[Biophp-dev] New Parse object code, and FASTA parser

S Clark biophp-dev@bioinformatics.org
Tue, 6 May 2003 13:11:44 -0600


On Monday 05 May 2003 11:13 pm, nicos@itsa.ucsf.edu wrote:
> The parse class now accepts filehandles, filenames, arrays and text.
> The autodetect function will open a file (if there is a filehandle), read
> the first line and rewind the filepointer.  Users can avoid this by
> specifying a seqfiletype. There might be some junk left in the parse
> class (and we should rename the thing, Serge, what should it be called?).
>
> Sean,could you rework the fasta parser so that it will also work with
> files/streams directly (instead of reading them into memory)?  Once you
> have done that I'll have a look at the other parsers.
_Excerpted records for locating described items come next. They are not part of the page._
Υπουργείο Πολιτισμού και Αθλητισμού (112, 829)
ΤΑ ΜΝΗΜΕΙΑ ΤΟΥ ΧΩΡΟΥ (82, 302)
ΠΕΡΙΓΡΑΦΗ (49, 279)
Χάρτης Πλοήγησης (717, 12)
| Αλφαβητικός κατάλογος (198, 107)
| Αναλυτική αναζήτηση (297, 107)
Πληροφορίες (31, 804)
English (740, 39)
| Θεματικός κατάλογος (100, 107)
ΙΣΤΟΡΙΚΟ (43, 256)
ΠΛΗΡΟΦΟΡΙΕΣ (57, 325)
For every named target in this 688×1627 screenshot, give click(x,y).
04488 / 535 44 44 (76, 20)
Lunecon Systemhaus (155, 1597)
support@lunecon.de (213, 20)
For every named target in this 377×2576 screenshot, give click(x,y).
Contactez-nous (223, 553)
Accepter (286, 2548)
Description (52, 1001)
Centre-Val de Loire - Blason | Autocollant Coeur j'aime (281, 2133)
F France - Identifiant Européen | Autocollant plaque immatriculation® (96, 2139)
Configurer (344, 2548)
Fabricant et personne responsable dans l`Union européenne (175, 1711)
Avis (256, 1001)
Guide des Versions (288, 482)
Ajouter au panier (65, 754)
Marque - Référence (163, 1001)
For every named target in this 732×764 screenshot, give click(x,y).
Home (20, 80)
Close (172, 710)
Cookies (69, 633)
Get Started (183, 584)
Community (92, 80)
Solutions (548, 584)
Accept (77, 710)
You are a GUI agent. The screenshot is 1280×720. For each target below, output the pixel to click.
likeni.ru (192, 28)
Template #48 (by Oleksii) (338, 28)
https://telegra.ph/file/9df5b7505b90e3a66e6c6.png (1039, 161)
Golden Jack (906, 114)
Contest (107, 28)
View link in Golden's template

Will do - should have that working today (nothing else on today's
schedule to keep me from working on it.)

I have an urge to worry about relying on "rewinding" the file 
pointer (since that fails for http/ftp/fsockopen handles)...but I'm going to
tell myself in this case to shut the heck up, because:

1)It makes the filetype parsers less labor intensive to write (not
having to worry about extra data along with filehandle, etc.).

2)It's really no different from MY original notion that users would
specify a parser directly when calling for online streams

and

3)It's easily solved by noting in the documentation somewhere that 
"users SHOULD always specify the filetype when possible". :-)

The new code looks good to me - looks like the filetype parser objects now
"MUST accept an array of lines OR a filehandle resource (and SHOULD accept 
filename or text - but don't NEED to since neither of those get passed by the
upper-level Parse object [nor do I think they need to] so those two options
will only be useful when using the filetype parsers outside the context of
the Parse object)".

One quick suggestion on the new code - it might be worth exchanging
the "fseek($this->fp,0)" with just "rewind($this->fp)" - it doesn't
really make a functional difference, but "rewind()" behavior looks
a little more consistent with the rest of the sytem (i.e. returns 0/false
if it can't rewind, 1/true otherwise, whereas fseek returns 0/false if
it IS successful, and "-1" (which is also "true" as nonzero?) if
unsuccessful.)  If we later add some sort of detection of non-rewindable
streams to the auto-detection routine it'll make the code slightly easier
to follow.

There, got my USRDA of nitpicky suggestions out of the way.  Back to work
for me on the FASTA parser - should have it posted up a little later today.